Records from a data collection
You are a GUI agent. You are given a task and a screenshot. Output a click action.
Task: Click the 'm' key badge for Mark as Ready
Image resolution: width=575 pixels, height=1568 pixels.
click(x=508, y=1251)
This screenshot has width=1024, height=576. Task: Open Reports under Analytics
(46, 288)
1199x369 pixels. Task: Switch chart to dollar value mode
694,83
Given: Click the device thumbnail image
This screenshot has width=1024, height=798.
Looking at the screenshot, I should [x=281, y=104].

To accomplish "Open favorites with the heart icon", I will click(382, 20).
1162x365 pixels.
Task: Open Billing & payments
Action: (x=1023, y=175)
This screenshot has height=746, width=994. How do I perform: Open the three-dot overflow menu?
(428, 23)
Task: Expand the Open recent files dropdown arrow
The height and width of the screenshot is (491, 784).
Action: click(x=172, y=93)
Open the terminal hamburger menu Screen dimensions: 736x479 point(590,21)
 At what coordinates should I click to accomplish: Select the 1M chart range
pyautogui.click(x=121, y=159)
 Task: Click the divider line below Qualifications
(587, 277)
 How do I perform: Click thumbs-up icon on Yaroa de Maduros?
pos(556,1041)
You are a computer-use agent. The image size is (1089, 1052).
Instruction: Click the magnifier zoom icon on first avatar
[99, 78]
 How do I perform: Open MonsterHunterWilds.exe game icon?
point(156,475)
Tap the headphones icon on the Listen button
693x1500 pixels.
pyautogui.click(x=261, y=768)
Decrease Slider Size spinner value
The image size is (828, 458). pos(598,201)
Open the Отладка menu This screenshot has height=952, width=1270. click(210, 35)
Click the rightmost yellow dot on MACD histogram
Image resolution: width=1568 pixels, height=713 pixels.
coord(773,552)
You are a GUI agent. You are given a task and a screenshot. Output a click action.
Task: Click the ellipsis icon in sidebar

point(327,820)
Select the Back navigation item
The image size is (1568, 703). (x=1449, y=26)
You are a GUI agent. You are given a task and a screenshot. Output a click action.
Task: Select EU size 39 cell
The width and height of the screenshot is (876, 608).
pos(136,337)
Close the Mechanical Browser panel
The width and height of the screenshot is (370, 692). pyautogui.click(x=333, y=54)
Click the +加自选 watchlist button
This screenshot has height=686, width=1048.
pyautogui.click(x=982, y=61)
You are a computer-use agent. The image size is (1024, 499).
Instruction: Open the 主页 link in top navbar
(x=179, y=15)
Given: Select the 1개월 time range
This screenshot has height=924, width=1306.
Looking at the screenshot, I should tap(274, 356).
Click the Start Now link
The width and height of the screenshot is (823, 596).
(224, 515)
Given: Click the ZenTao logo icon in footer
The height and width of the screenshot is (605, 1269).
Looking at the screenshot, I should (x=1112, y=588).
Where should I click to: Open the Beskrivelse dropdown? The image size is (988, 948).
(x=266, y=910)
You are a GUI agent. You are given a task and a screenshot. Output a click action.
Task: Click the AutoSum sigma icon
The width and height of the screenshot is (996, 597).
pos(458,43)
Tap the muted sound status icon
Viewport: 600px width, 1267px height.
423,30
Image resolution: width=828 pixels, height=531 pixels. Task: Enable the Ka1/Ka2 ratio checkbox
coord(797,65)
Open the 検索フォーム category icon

What is required:
Give again exactly, and only, the lines above starting at the one with "You are a computer-use agent. The image size is (1024, 499)." and ending at the one with "Given: Click the ZenTao logo icon in footer".

Solution to the exercise:
You are a computer-use agent. The image size is (1024, 499).
Instruction: Open the 主页 link in top navbar
(x=179, y=15)
Given: Select the 1개월 time range
This screenshot has height=924, width=1306.
Looking at the screenshot, I should tap(274, 356).
Click the Start Now link
The width and height of the screenshot is (823, 596).
(224, 515)
Given: Click the ZenTao logo icon in footer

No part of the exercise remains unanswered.